▶ **SUPPLIED TEXT**
============================================================

With the Doctor Strange movie filming, it’s about time we point out that magic isn’t real. I mean, ‘c’mon, do they really expect us to believe that a mustachioed man wearing a cape and an amulet is to be taken seriously?
Well, we should, because magic is serious business, as it is part of the foundation of so many of the stories that us nerds love.
So back to the Doctor Strange movie: how will Marvel introduce magic into the Marvel Universe?
The Doctor Strange Movie and the Introduction of Magic to the Marvel Universe
There are two basic overarching types of magic that are presented in genre fiction, explicable and inexplicable. But will Marvel choose explicable or inexplicable magic? Well, to answer that question, we’ll need to explain the terms.
Inexplicable Magic doesn’t particularly attempt to make sense or explain itself. Instead, inexplicable magic is more dream like, bordering on feeling like randomness or a really wild mushroom trip.

============================================================

▶ **WORK TO COMPLETE**
A: What two basic types of magic does the article on magic in the Doctor Strange movie say appear in genre fiction?
B: Continue the article on magic in the Doctor Strange movie, picking up right after its last sentence.

▶ **ENTRIES PROVIDED**
============================================================

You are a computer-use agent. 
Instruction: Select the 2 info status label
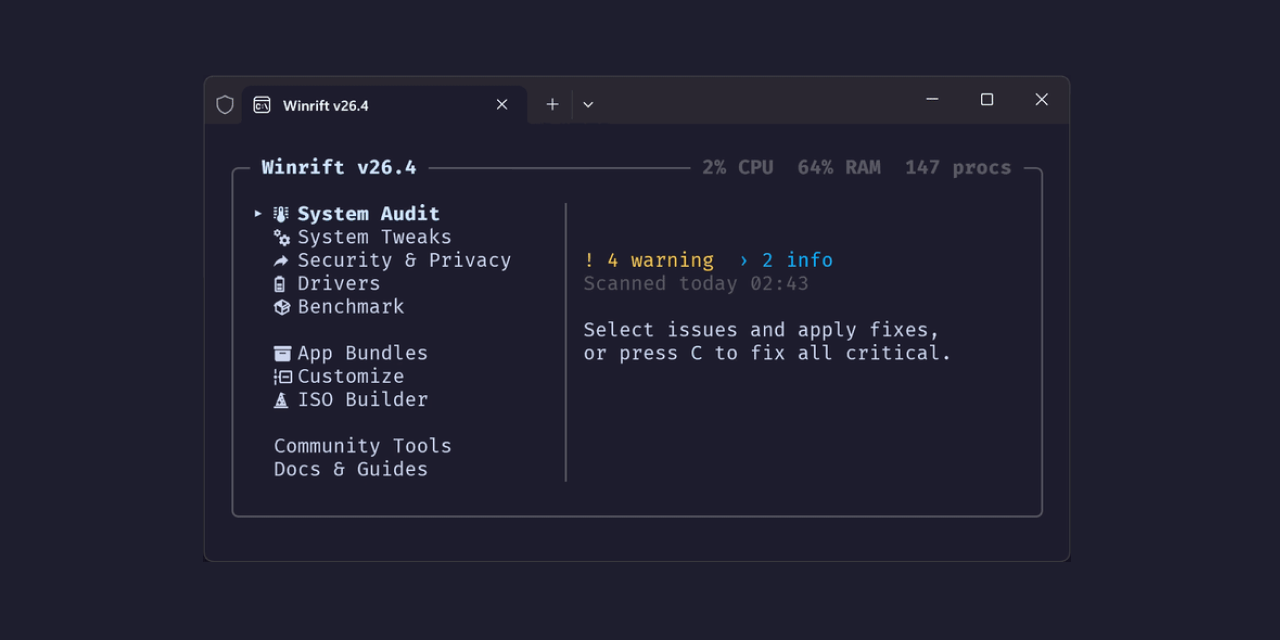pos(786,261)
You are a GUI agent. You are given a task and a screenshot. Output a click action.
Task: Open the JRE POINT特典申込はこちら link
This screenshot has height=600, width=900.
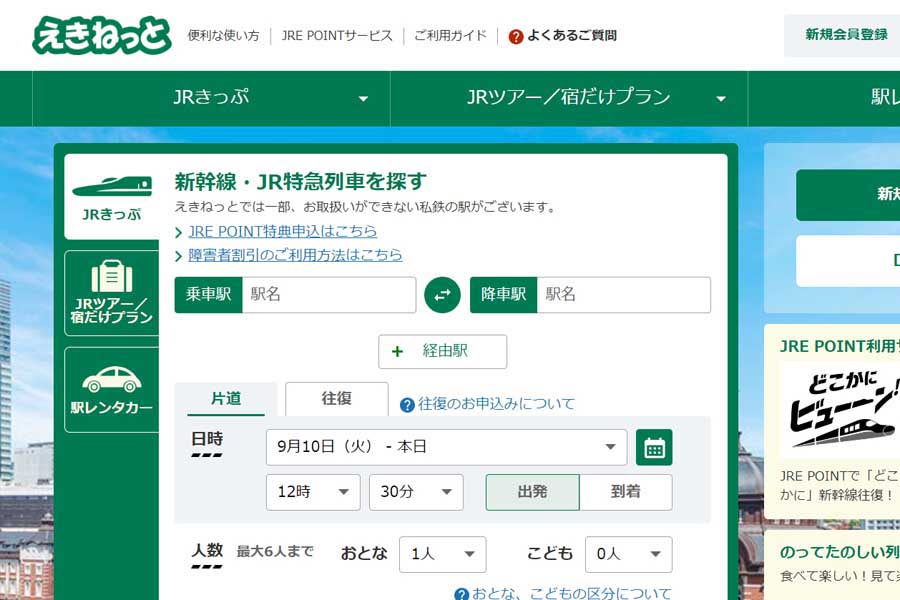point(281,231)
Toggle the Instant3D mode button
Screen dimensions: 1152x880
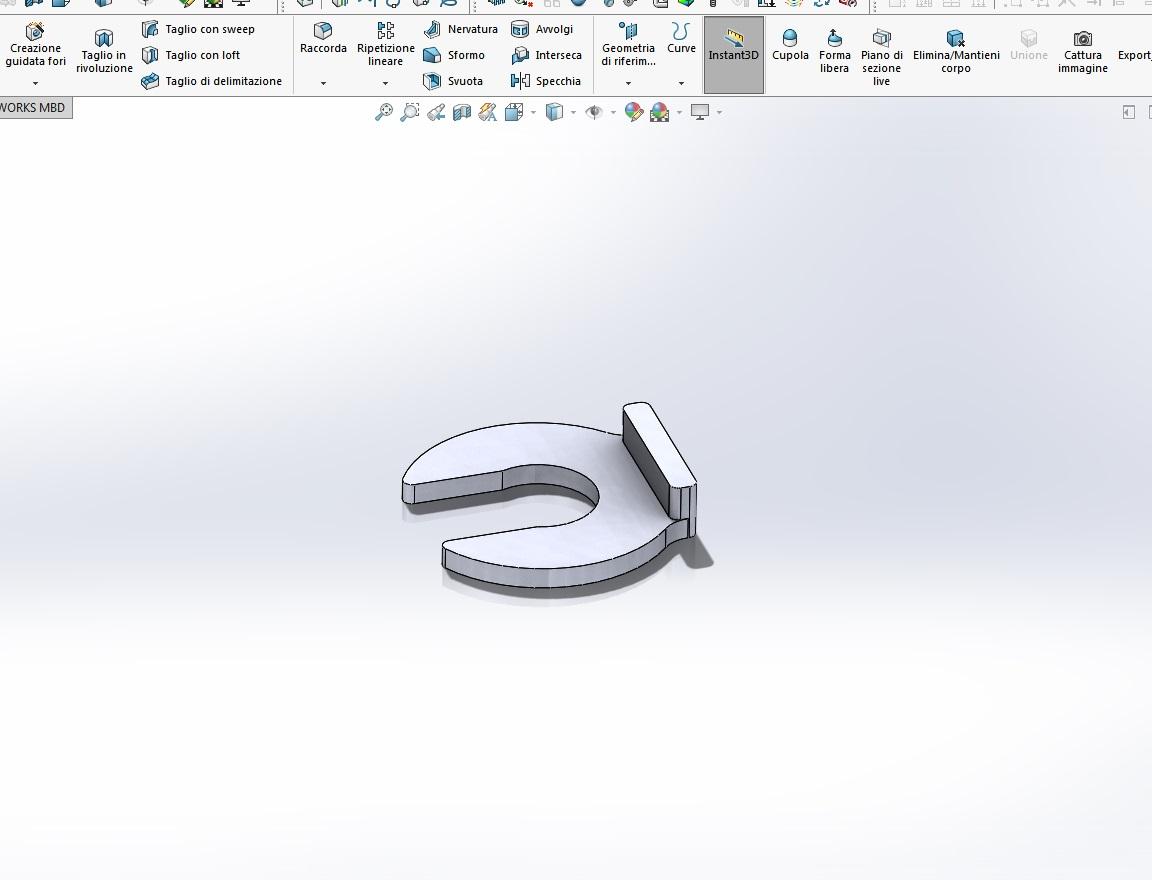click(x=733, y=55)
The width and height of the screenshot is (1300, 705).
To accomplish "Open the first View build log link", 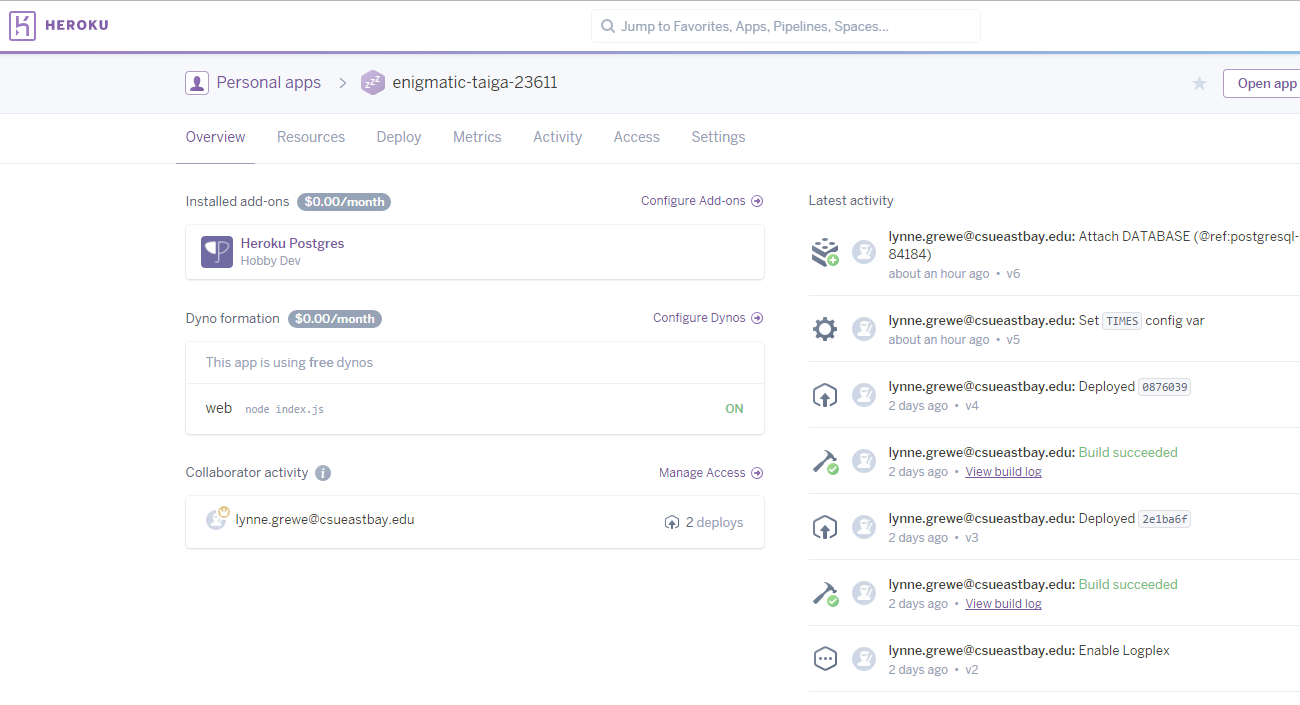I will click(x=1003, y=472).
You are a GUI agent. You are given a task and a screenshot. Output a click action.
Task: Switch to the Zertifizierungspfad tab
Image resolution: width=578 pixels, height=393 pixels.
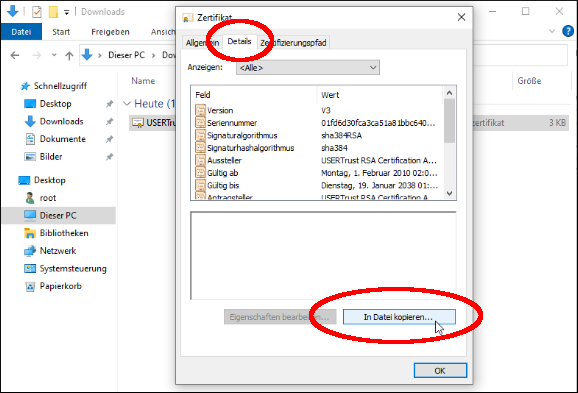coord(293,43)
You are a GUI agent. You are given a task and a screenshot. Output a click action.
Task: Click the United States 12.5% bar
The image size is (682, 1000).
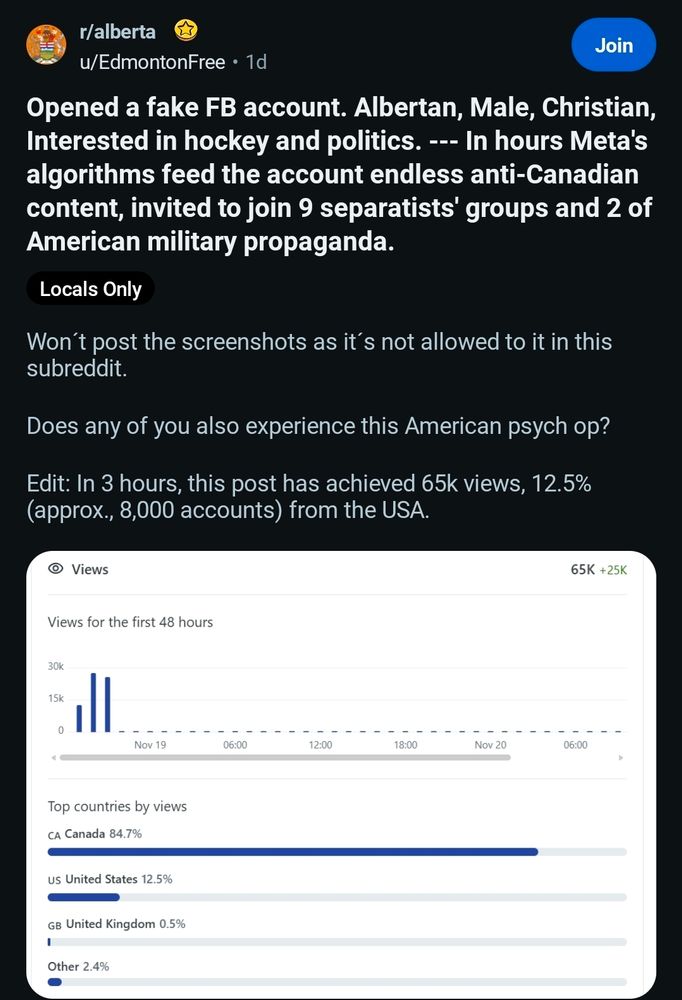pyautogui.click(x=337, y=897)
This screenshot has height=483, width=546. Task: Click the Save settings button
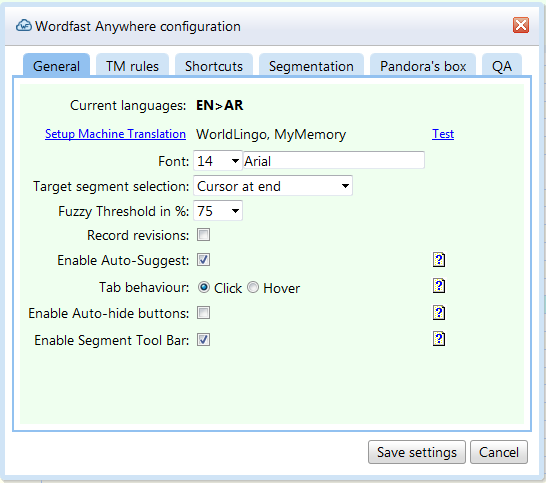coord(417,452)
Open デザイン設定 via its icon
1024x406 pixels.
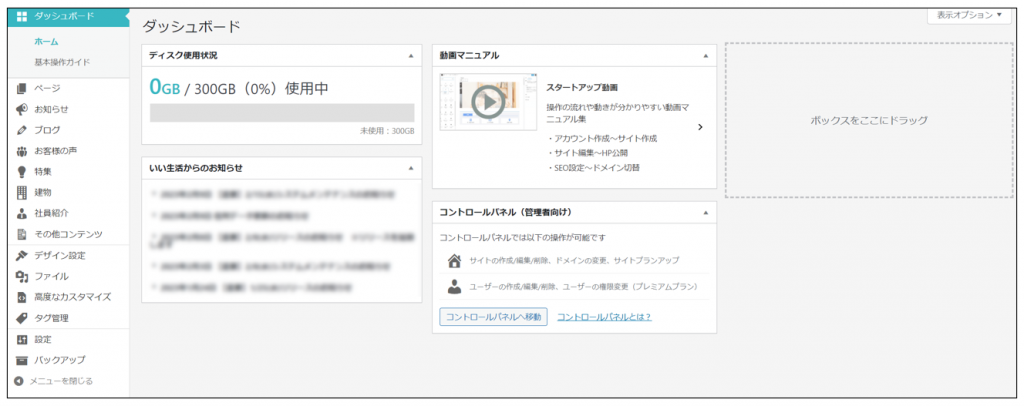pos(21,255)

============================================================

▶ **EXERCISE RESPONSES**
A: Explicable and inexplicable magic.

B:
But that does NOT mean inexplicable magic is random. Far from it! Instead, it attempts to be allegorical, even it might feel warped in places. Inexplicable magic is trying to fascinates more than elucidate.
A lot of non-Western creation myths a folklore has the qualities of inexplicable magic. Folklore from many parts of Africa, India, or greater Asia is known for it’s trippy stories that often defy any sort of logic, but often are densely packed with moral lessons and allegory.
On the other hand, Explicable Magic has a structure and rules to make itself understood. In a way, explicable magic is something akin to science in the sense that it endeavors to obey some amount of internal and external logic.
I get it. You are secretly laughing at me because I dare to make the ludicrous claim that magic of all things is logical.
But think of it this way: How would you react if a vampire suddenly shot rainbow lasers from his eyes or transformed and flew around as a swarm of barn owls? Well, you’d be confused, because barn owl flight tricks and rainbow eye lasers are not the generally accepted magical abilities of a vampire, even if it would be amazing if they were.
To have a vampire break the rules of magic in that way would break your suspension of disbelief and you would demand an explanation from the storyteller. See, there are rules to magic!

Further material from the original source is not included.